Given an array nums with n objects colored red, white, or blue, sort them in-place so that objects of the same color are adjacent, with the colors in the order red, white, and blue.

We will use the integers 0, 1, and 2 to represent the color red, white, and blue, respectively.

You must solve this problem without using the library’s sort function.

Example 1:

Input: nums = [2,0,2,1,1,0]
Output: [0,0,1,1,2,2]

Example 2:

Input: nums = [2,0,1]
Output: [0,1,2]

Constraints:

• n == nums.length
• 1 <= n <= 300
• nums[i] is either 0, 1, or 2.

Follow up: Could you come up with a one-pass algorithm using only constant extra space?

Solution:

We can use bucket sort, which would give us the required runtime and space complexity, but let’s use a less trivial algorithm.

l, r = 0, len(nums) - 1
i = 0
        
while i <= r:
    if nums[i] == 0:
        nums[i], nums[l] = nums[l], nums[i]
        l += 1
    elif nums[i] == 2:
        nums[i], nums[r] = nums[r], nums[i]
        r -= 1
        i -= 1
    i += 1

Explanation —

We are using the famous Dutch National Flag algorithm, using two-pointers.

We initialize two pointers, l and r at the opposite ends of the array, and then we traverse through the array.

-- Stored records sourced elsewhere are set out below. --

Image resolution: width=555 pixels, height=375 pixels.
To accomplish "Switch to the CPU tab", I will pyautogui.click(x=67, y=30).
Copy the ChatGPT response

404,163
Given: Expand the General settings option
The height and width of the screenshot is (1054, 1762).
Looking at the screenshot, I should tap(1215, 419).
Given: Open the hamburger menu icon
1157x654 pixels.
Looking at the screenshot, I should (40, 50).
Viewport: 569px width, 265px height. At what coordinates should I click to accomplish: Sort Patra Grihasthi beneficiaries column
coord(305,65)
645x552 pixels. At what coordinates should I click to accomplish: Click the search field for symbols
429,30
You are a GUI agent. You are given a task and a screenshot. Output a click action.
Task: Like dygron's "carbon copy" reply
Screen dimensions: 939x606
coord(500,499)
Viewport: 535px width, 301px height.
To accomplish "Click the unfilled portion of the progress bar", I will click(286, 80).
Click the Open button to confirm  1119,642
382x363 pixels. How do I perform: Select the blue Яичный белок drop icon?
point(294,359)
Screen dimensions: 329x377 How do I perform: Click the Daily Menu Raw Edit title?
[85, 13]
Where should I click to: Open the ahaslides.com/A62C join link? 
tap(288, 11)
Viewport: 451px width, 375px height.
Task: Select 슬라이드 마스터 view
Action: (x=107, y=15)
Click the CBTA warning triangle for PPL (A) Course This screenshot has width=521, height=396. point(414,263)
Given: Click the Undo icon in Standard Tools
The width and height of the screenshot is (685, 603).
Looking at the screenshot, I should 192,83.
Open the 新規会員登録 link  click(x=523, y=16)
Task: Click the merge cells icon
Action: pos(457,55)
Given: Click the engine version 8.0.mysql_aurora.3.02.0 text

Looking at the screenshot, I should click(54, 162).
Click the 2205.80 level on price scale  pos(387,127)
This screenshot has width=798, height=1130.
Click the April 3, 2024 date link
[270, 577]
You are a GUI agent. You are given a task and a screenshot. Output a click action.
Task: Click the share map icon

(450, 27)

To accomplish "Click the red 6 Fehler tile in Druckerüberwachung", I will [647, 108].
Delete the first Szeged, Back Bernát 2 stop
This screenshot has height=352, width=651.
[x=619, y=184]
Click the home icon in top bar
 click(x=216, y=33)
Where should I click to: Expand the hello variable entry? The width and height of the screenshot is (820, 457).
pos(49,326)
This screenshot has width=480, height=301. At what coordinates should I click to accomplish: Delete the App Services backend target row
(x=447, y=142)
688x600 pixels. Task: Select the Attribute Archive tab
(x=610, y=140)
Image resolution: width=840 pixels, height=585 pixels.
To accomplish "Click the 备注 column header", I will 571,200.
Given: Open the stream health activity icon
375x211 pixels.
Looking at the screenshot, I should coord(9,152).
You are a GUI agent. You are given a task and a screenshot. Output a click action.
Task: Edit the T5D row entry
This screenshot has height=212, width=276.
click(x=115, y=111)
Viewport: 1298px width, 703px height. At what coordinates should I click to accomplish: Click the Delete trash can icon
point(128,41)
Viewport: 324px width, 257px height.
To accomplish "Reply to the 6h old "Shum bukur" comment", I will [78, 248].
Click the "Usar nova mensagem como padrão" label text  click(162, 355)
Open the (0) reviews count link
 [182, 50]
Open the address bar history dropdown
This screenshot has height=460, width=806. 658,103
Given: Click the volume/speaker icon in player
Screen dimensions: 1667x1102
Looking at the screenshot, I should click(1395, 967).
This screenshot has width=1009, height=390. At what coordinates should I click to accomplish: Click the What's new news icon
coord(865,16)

If the value of nums[i] is 0, we swap nums[i] and nums[l]. And we increment the left pointer.

If the value of nums[i] is 2, we swap nums[i] and nums[r]. And we increment the right pointer.

And after every iteration, we increment the current i pointer.

Note that in the 2nd case, when nums[i] == 2, we decrement i because we do not want it to shift right now. This is because, we still might have a zero in the middle of the array, which we don’t want. So we only shift the i pointer, when we are sure that the left part of the array, before index i has been filled with 0's.

Time and Space Complexity —

Since we are only traversing through the array at most once, we can say that our algorithm runs in linear time. Also, we require constant extra space since only a few pointers have been used.

Thus, if n is the length of the array nums,

Time Complexity: O(n)

Space Complexity: O(1)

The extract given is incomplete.